» INPUT MATERIAL
###
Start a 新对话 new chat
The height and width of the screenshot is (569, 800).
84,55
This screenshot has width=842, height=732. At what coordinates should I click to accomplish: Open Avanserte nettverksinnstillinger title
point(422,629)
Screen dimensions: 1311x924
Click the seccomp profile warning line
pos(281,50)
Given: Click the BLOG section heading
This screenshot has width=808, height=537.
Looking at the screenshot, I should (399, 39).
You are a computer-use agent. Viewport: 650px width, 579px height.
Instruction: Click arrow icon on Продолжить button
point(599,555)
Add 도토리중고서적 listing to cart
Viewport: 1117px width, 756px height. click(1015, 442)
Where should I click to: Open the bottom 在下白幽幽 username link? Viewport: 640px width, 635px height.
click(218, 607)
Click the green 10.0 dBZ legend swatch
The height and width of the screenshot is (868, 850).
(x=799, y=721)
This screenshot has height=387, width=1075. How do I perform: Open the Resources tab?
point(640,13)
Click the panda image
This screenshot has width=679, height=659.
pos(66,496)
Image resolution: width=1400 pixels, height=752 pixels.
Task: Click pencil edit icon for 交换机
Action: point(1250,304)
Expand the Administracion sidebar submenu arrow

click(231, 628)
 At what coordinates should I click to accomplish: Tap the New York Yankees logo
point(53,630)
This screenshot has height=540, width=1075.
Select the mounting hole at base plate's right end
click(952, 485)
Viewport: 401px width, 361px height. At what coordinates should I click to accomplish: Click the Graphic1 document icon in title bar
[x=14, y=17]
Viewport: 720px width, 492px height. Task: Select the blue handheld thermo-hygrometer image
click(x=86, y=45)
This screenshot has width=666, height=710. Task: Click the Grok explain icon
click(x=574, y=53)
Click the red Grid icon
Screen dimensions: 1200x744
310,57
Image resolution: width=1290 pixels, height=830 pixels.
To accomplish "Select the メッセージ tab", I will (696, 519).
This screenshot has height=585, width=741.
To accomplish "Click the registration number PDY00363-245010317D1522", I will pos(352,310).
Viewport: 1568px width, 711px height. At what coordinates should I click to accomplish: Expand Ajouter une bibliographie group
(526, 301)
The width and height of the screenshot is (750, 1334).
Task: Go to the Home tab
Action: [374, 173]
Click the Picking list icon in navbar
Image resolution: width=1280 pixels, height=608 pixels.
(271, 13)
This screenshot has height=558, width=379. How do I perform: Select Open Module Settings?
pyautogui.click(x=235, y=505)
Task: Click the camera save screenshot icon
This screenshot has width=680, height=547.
###
» WHAT THIS TASK INVOLVES
Exactly the lines from the one holding "Task: Click the camera save screenshot icon" to the final line of the listing, both included, must make up the answer.

» RESULT OF THIS EXERCISE
Task: Click the camera save screenshot icon
This screenshot has width=680, height=547.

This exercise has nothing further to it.